Raves
Michael Sommers at the New Jersey News Room: So many beautiful songs are performed with such consummate artistry that it’s impossible to detail most of the highlights in Sondheim on Sondheim…. The show compiles more than 30 songs in imaginative ways and groupings. Vintage photos and video clips are augmented by plenty of fresh (and often wryly funny) documentary footage of Sondheim affably chatting about his life and work. A sterling eight-member company led by the ever-glowing Barbara Cook lends vibrant voices and exceptional interpretive gifts to the words and music created by Broadway’s master songwriter. Since the show is all about him, it’s appropriate that Sondheim himself dominates these proceedings through the informative and charming documentary segments.
Erik Haagensen at Backstage: Through the magic of Peter Flaherty’s video design, imaginatively integrated with Beowulf Borritt’s gorgeous abstract set based on rectangular shapes suggestive of Scrabble tiles, “Sondheim” engages and entrances as much through the songwriter’s chatty, intimate patter as through the top-drawer performances of the gifted eight-person cast. The resulting show is wise, warm, witty, and entirely wonderful…. What makes the show special is Sondheim’s running conversation with us. Even if you know the anecdotes and analyses, it’s great fun to get them from the horse’s mouth.
John Simon at Bloomberg News: Sondheim on Sondheim, the revue put together by James Lapine from Stephen Sondheim’s songs, confirms enchantingly what we already know but can gladly bear such eloquent repeating of: that Sondheim is the best composer- lyricist we’ve got…. The “on Sondheim” aspect comes in, with frequent remarks on the songs and related matters — on his life and work — by the man himself, a genial commentator heard and seen on screen here at many ages and stages, from infancy to seemingly this very minute. The comments are charming, witty and often uncensored (especially concerning his manipulative mother, who was known as Foxy), a touch gossipy but always pertinent rather than impertinent, with neither false modesty nor genuine arrogance.
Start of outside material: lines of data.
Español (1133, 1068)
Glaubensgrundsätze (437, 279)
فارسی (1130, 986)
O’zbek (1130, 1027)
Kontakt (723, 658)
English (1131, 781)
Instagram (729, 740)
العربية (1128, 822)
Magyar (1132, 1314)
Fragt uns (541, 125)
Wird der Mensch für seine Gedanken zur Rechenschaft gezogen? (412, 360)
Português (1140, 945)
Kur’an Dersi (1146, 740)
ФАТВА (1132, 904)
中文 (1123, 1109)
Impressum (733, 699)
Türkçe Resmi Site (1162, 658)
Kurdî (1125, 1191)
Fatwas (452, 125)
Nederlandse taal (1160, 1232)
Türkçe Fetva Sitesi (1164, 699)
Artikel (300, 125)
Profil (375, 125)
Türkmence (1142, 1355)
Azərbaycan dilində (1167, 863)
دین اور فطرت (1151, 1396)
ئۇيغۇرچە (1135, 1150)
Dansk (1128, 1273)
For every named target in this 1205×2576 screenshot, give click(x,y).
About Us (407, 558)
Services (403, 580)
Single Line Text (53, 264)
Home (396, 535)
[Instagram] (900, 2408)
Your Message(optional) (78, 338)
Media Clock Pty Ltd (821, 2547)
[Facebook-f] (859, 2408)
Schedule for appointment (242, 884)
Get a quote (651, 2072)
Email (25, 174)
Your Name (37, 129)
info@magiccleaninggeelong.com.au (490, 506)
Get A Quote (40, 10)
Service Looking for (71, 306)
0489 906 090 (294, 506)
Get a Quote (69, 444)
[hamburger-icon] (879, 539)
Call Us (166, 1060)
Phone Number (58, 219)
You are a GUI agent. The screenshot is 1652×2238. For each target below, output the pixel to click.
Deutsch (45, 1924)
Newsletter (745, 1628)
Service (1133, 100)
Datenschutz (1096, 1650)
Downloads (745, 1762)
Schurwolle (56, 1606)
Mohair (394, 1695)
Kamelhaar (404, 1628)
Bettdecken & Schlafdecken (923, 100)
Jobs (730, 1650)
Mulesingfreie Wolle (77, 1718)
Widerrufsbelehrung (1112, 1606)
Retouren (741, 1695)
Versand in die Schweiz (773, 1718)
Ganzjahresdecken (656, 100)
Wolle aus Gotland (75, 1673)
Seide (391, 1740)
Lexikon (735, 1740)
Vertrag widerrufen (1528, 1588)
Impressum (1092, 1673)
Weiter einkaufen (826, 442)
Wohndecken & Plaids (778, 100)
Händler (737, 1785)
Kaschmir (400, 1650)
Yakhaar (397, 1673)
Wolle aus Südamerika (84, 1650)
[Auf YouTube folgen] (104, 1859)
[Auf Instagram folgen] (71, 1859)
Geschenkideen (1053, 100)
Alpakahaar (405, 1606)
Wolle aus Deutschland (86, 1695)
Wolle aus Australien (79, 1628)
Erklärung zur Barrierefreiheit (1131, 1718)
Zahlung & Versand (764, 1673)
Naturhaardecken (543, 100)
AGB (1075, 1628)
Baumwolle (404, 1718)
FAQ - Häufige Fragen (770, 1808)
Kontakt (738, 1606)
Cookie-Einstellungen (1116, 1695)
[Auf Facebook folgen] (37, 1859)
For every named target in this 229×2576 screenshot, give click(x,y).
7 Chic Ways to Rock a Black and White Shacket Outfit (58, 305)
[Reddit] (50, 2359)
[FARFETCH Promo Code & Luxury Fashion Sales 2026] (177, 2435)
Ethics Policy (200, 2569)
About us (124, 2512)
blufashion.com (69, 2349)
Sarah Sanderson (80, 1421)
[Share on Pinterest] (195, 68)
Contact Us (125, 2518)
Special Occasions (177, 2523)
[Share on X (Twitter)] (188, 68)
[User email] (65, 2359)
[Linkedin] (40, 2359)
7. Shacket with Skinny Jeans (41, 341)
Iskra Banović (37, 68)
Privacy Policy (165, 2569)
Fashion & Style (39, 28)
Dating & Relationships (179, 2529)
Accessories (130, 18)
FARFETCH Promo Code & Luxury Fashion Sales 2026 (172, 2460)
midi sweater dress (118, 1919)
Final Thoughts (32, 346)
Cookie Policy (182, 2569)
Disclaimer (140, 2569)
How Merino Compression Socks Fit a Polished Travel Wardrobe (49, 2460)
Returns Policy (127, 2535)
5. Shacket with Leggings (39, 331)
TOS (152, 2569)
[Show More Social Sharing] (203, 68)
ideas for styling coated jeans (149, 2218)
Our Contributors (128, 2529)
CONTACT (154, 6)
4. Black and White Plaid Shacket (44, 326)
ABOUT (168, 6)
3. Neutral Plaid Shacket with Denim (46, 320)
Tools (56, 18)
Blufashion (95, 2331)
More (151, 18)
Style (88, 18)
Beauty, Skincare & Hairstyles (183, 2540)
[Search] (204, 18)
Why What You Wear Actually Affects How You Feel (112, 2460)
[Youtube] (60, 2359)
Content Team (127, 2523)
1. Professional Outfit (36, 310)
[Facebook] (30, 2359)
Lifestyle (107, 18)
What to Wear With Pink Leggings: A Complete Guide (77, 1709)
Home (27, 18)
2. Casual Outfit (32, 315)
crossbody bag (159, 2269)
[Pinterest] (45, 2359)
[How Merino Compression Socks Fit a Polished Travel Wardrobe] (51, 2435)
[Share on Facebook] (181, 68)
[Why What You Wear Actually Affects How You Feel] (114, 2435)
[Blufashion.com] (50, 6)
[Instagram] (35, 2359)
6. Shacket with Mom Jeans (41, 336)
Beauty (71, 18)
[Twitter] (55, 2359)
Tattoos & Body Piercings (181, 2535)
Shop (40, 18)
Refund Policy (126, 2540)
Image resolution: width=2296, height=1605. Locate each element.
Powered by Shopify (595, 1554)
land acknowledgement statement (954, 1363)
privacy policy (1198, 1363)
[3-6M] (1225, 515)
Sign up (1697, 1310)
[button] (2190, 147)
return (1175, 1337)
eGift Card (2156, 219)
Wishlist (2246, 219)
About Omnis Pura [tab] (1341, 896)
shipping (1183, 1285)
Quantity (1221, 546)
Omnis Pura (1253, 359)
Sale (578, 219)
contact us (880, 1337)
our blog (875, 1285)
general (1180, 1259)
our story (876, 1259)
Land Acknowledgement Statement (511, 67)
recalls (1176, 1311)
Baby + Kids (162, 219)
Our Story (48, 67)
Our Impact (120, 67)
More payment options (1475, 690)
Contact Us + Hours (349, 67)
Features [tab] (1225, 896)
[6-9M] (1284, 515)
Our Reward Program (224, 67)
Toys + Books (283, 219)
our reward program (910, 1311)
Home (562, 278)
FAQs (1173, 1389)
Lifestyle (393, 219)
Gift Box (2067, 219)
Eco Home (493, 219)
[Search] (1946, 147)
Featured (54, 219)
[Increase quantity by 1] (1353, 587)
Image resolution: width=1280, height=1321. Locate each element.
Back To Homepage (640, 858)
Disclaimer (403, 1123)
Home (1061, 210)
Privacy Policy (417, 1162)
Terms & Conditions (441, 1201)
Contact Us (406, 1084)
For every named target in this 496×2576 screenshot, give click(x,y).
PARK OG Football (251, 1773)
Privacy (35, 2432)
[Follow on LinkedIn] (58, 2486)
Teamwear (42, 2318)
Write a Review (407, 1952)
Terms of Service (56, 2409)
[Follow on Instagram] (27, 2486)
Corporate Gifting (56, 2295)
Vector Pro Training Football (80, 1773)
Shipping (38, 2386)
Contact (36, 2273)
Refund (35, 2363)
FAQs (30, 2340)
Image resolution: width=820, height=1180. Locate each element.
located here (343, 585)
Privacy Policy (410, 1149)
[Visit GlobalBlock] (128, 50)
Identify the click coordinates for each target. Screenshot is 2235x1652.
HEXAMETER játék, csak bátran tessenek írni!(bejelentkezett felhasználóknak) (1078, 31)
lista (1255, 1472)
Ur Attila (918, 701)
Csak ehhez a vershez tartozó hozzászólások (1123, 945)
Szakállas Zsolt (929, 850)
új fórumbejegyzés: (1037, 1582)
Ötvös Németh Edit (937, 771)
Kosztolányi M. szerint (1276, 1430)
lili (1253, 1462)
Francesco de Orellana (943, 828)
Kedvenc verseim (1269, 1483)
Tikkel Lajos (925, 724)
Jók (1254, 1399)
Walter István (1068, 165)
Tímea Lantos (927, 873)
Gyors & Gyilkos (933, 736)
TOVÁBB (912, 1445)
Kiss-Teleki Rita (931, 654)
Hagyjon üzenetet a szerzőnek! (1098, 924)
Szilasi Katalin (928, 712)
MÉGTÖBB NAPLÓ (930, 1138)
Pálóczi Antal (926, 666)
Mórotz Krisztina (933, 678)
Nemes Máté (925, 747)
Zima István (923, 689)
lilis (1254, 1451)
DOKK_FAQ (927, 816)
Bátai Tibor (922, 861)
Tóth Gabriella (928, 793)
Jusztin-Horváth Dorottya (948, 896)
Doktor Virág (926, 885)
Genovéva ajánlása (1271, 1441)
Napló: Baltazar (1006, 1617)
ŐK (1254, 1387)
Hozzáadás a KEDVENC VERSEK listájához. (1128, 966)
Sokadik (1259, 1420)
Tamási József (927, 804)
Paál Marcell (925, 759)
And then there are the amazing visuals.
Michael Kuchwara at Associated Press: There are a lot of wonderful moments, some intensely personal, in Sondheim on Sondheim, the Roundabout Theatre Company’s revelatory revue celebrating Stephen Sondheim’s theatrical career…. Sondheim on Sondheim celebrates craft and collaboration. And just how much hard work goes into writing a musical…. And then there is the private Sondheim — much of the new video was shot in his East Side town house and we get a peek at where the creative process starts. Plus some rather extraordinary comments about his parents — particularly his mother — with whom he had, at best, a precarious, turbulent relationship.
Peter Filichia at Theater News Online: Sondheim only appears on film or video in this enchanting new revue cooked up by longtime collaborator James Lapine. But he’s so endearing in telling stories about how he works and why some shows went right and some didn’t. Sondheim also takes the time to tell a real howler about Ethel Merman. He delivers it with the style of a great raconteur and the timing of an expert comedian. That musical theater practitioners are rabid to sing Sondheim is certainly apparent here. No other Broadway show has a cast with such disparate backgrounds…. Sondheim does not just appear on one full movie screen. Beowulf Boritt has designed 35 mini-screens that form a single unit, or split into many complicated configurations. It’s a fitting metaphor for both the work of Stephen Sondheim and the man himself.